Ginnylamb · 30/04/2019 11:26

TwllBach why do you pay for childcare? That sounds like a terrible deal you have and it a partnershipnd exactly why people say get married before you have children, and why the 50/50 starting point makes sense!

Would you be better off single?

Stormei · 30/04/2019 11:26

It’s a very basic view.

We earned and worked in the same job for the first few children, jobs that don’t earn parttime. Then we had a disabled child. No before or after school care even in school years, no nursery option. However we tried it ultimately meant someone not working (well or I guess off-loafing the child into the care system?!). Part time options wouldn’t keep us afloat if we both went pt.

That’s not exactly personal choice is it. My life was all rosy and easy prior to a disabled child, but it blew options out the water.

Many families face these issues or have other reasons. Some as similar as a nanny costing more than the earning capacity of one partner.

grasspigeons · 30/04/2019 11:30

Im a working parent. I just work in a way that has compromised my earning potential and increased DH earning potential. Its daft to see this as only affecting sahm.

There are plenty of ways to work full time but still 'enable' someone else to take other opportunities.

DexyMidnight · 30/04/2019 11:33

Stormi having a disabled child that needs full time care isn't a personal choice, what a horrible thing to say.

swingofthings · 30/04/2019 11:37

I am a working parent but it really irritates me when people claim working parents do exactly what sahp do and work
Noone is claiming they do exactly the same, but what they do in addition to what most working parents do outside of their working hours certainly doesn't amount to ft work!

Ginnylamb · 30/04/2019 11:39

Stormei and grass I agree that's usually more common.

In most couples with children one parent has to have flexibility or shorter hours.

The ideal IMO is that both parents choose family friendly jobs and don't prioritise career over family. Even then one parent is often a bit less flexible than the other, or one works locally and one commutes - both commuting a long way from where the children are during the day is often unfair on the children or unworkable.

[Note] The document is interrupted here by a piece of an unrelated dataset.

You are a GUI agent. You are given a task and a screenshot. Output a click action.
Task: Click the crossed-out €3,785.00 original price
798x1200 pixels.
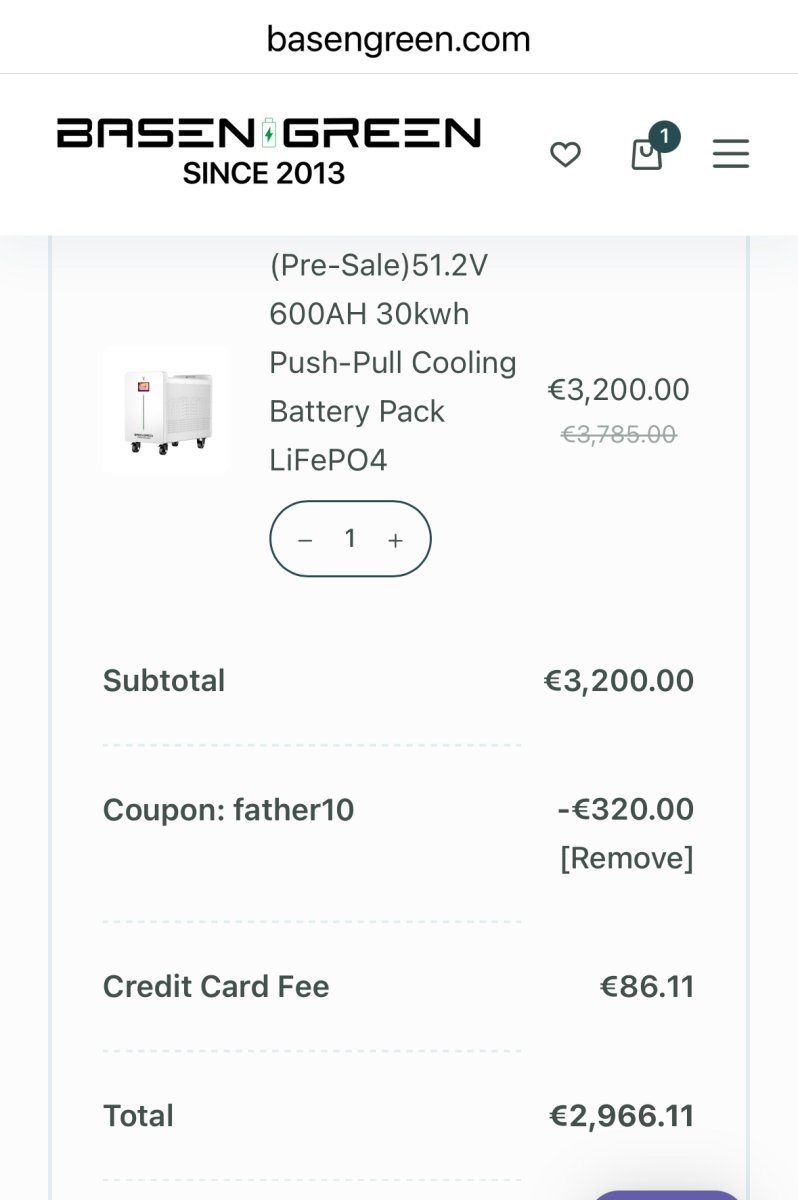(x=618, y=434)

There are couples who stay roughly equal and couples where one takes the piss, but mostly one parent takes a bit to their earnings to accommodate a greater share of child related responsibility and there's no way around that without the child/ ten suffering for it.

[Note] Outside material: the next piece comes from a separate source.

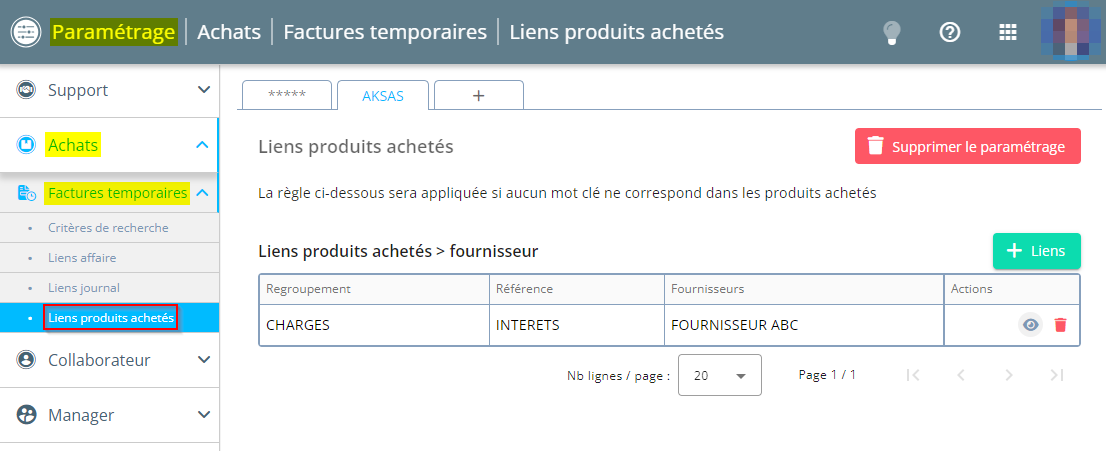Click the lightbulb tips icon
The height and width of the screenshot is (451, 1106).
[x=892, y=32]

TwllBach · 30/04/2019 11:39

Ginny I’ve often thought I’d be better off single... except then DS suffers doesn’t he? I’d go back to work full time and while I don’t have a problem with childcare, especially as he’s coming up for three years old anyway, DP would push for 50/50 custody out of spite, and he’s just not the best sole carer out there... which means he’d outsource to his elderly parents who ‘don’t really understand’ DS’ food intolerances.

My best options, all considered, are either to wait till DS is older to split OR insist on getting married, wait a few years and then reap the rewards of the 50/50 system Grin

(I’m joking about the last part!)

Hearhere · 30/04/2019 11:40

Turns out, not only did DP really dislike any sort of childcare of his own child that listed longer than a couple of hours during the baby years, he also had a complete and utter breakdown when DS was four months old, meaning he spent an entire winter in bed for 18-23 hours a day, blamed us, kicked us out more than once and led to me extending my ML past six months
This sounds unbelievably stressful for you, it also sounds as if his ego just couldn't cope with the reality of doing something menial and heavily feminine coded, it was such a threat to his sense of masculine superiority that he collapsed

Ginnylamb · 30/04/2019 11:40

Swingofthings of course it does if they have small children not in childcare! Or are nanny's and childminders working 50 hours per week not in full time work!

swingofthings · 30/04/2019 11:42

It's almost never true, because childcare at the very least is outsourced
I would never consider looking after my kids equivalent to a job. Cleaning, shopping, washing, paperwork, maybe, but spending quality time with my kids certainly isn't.